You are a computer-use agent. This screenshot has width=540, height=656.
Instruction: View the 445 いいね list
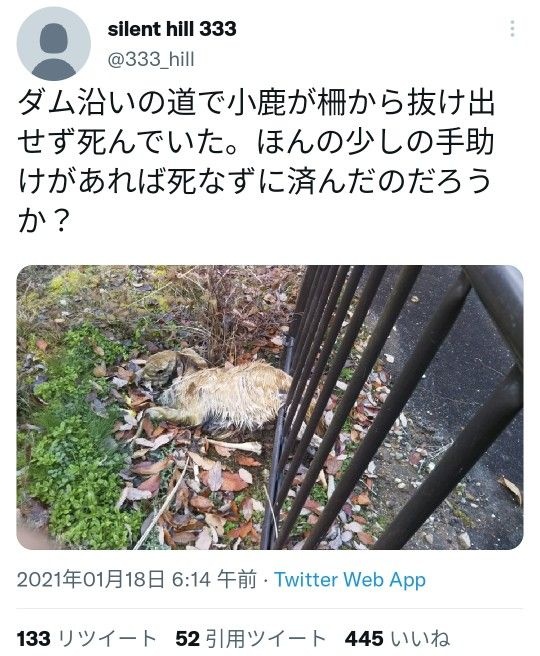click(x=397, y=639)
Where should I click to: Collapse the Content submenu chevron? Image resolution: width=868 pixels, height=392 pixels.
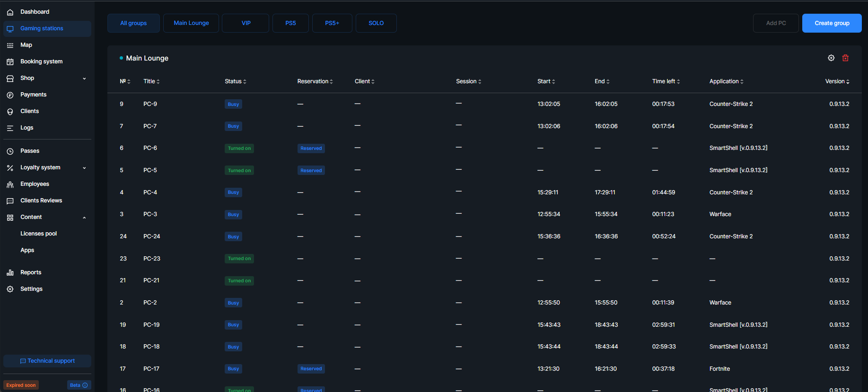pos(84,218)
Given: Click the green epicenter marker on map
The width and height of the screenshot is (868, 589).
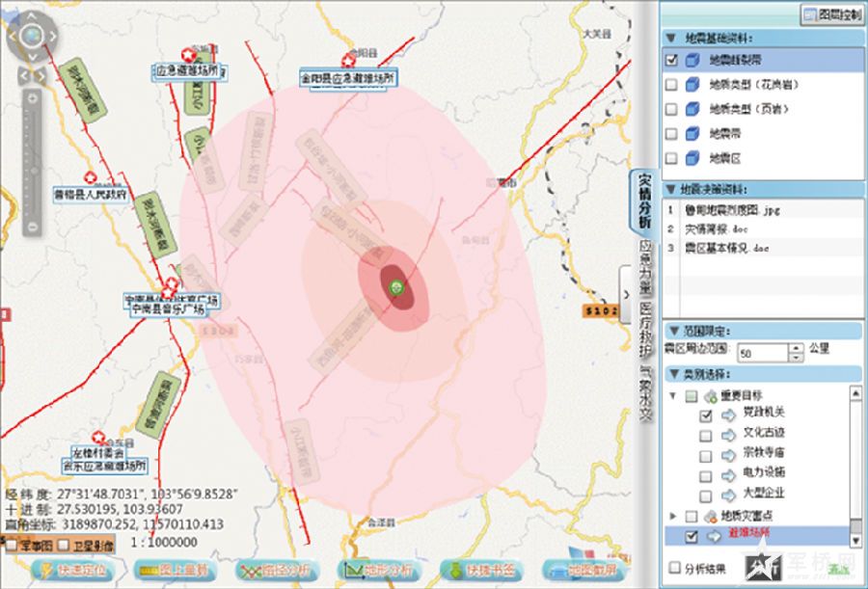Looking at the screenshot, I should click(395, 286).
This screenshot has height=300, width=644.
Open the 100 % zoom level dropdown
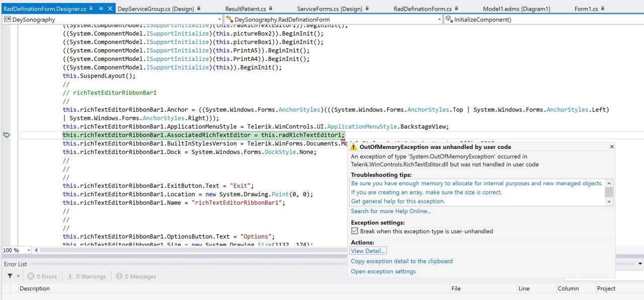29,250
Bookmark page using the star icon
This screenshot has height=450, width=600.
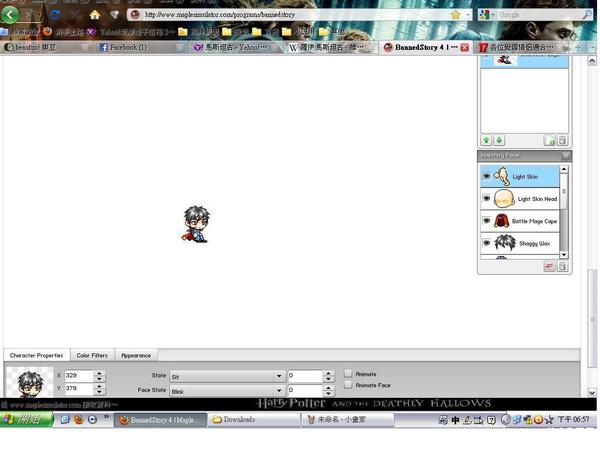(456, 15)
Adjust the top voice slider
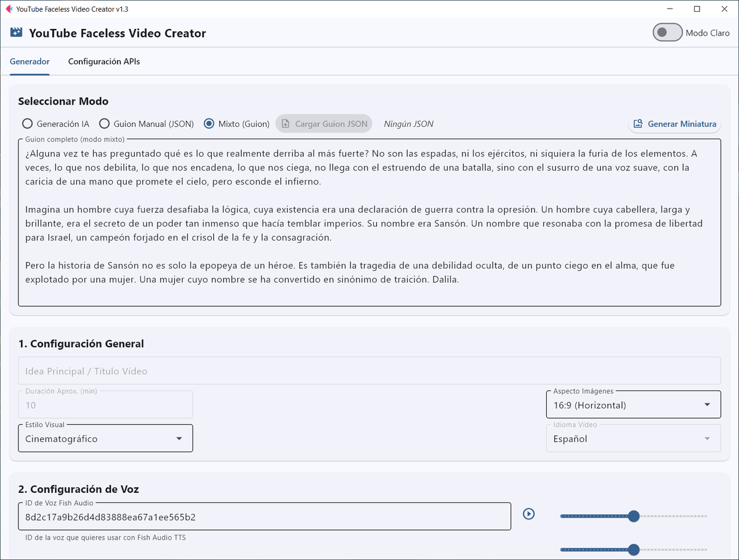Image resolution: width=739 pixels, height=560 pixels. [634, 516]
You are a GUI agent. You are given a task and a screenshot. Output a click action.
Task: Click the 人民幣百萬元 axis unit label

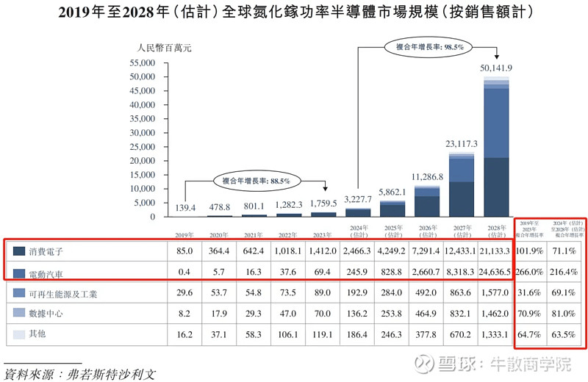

****************

§ Exercise
Repeat exactly the lines from the one containing "Open the 100 % zoom level dropdown" through the last line of the records above, both included, and leave out the pictures.

§ Answer for this exercise
Open the 100 % zoom level dropdown
29,250
Bookmark page using the star icon
This screenshot has height=450, width=600.
(456, 15)
Adjust the top voice slider
Image resolution: width=739 pixels, height=560 pixels. [634, 516]
You are a GUI agent. You are given a task and a screenshot. Output a click action.
Task: Click the 人民幣百萬元 axis unit label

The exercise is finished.